The community has contributed significantly during the ongoing coronavirus disease 2019 (COVID-19) pandemic in terms of providing early information on the susceptibility of cells to infection and the clinical consequences of infection in the body.
Cell atlas in disease biology
Genetic variations between different cell types decisively contribute to the risk of developing both rare and common complex diseases. Genome-wide association studies (GWAS) and phenome-wide association studies have shown that the genetic factors associated with a disease are often present in non-coding regions, which makes it challenging to connect them to the affected protein-coding gene.
Using healthy tissue atlases, new disease genes have been identified in cell types uniquely expressed in healthy tissues. For example, cell atlases of the trachea have discovered pulmonary ionocyte, a rare and novel cell type expressing the main causal gene (CFTR) of cystic fibrosis.
Both healthy and disease atlases of specific tissues have made it possible to connect disease genes to specific cell subsets in various inflammatory, autoimmune, respiratory, and neurodegenerative diseases.
In ulcerative colitis, integrating GWAS-derived information with single-cell atlas data has identified major cell types expressing disease-related genes. Besides identifying individual risk genes, cell atlases help interpret gene functions, predict causal processes, and relate genetically distinct diseases with similar morbidities.

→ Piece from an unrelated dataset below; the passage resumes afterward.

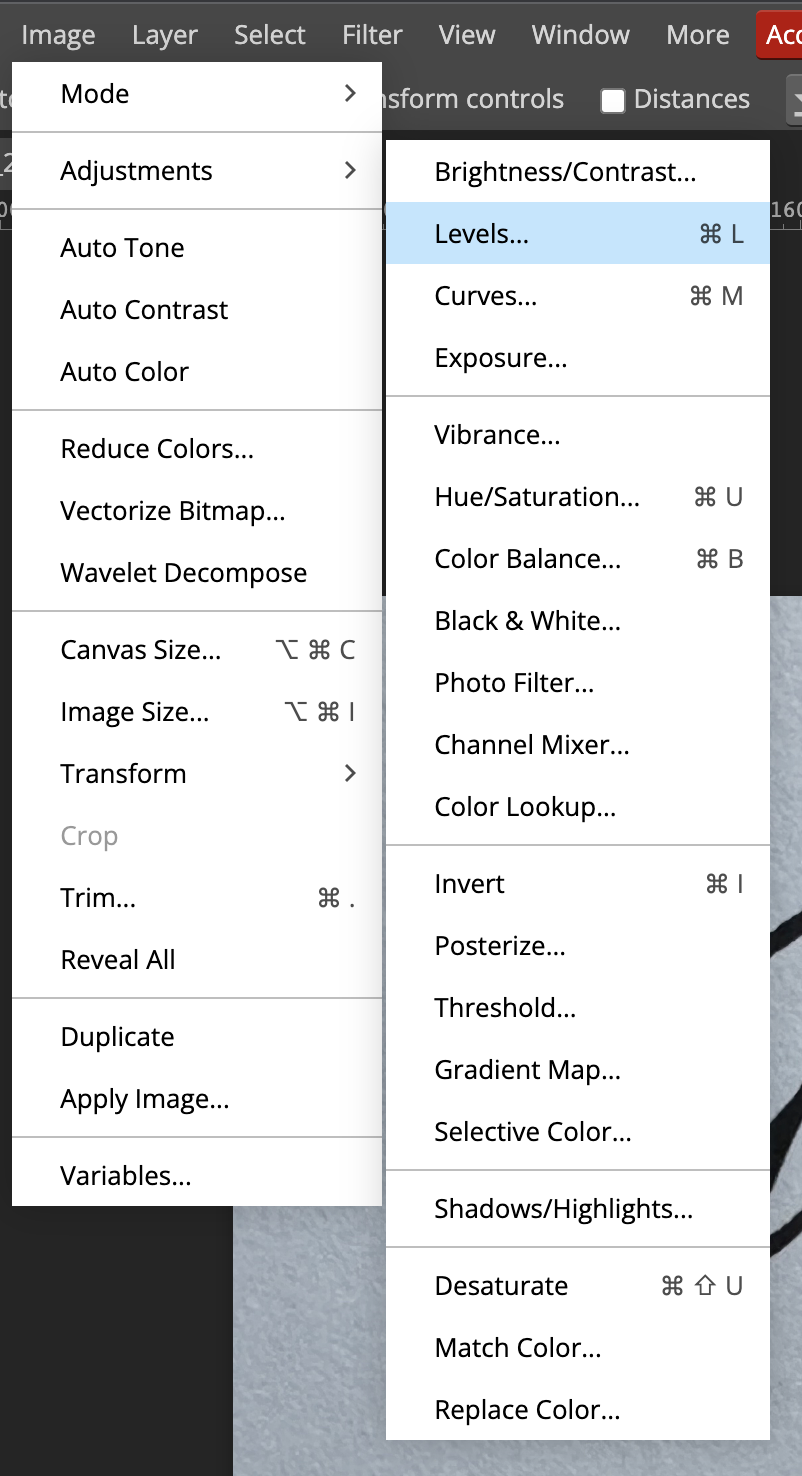The image size is (802, 1476).
Task: Open the Levels adjustment
Action: [x=577, y=234]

Both intrinsic and extrinsic cellular changes play vital roles in disease pathogenesis. Using high-resolution cell atlases, it is now possible to accurately and sensitively distinguish between healthy and disease states.
In Crohn’s disease, comparing cellular composition in the affected ileum with the healthy reference atlas has led to the identification of a unique multicellular community of immune and stromal cells, which is predictive of a lack of anti-TNF therapy response.
Single-cell and spatial genomic atlases have contributed significantly to human cancer biology. For example, comparing cancerous and microenvironment cells with healthy cells has made it possible to better understand solid tumors’ biological complexity and heterogeneity.
Atlases mapping cancer cells have also helped discover the mechanisms of neoplastic transformation and drug resistance and identify novel targets for therapeutic interventions.
Cell atlases in disease diagnosis and treatment
Healthy reference atlases, disease atlases, laboratory techniques, and computational programs have opened up a new path toward developing more advanced diagnostic assays with higher resolution and broader molecular scope.
The rich and growing human cell atlases currently cover thousands of individuals and millions of cells. Moreover, atlases of peripheral blood mononuclear cells derived from various diseases and immune cells of various tissues are now available. Such a vast reference can be used to develop new diagnostics as well as to better interpret results at the individual level.
Using single-cell profiling of blood immune cells, the blood correlates of anti-PD1 response in tumors have been identified. In histopathology, single-cell and spatial profiling data can be applied together with standard tissue stains to combine genomic and histological analysis.
Cell atlases can also provide necessary information to determine therapeutic response at the individual level and predict on-target toxicities. A healthy cell atlas is particularly effective in predicting the risk of on-target toxicities for both molecular and cellular treatments. For instance, the neurotoxicity of CD19-targeting chimeric antigen receptor T cells can be predicted by the expression of CD19 in mural cells, vascular smooth muscle cells, and pericytes in the blood–brain barrier.
Healthy reference atlases and single-cell and spatial genomics have also contributed significantly to the field of molecular drug delivery, regenerative medicine, and cell therapy.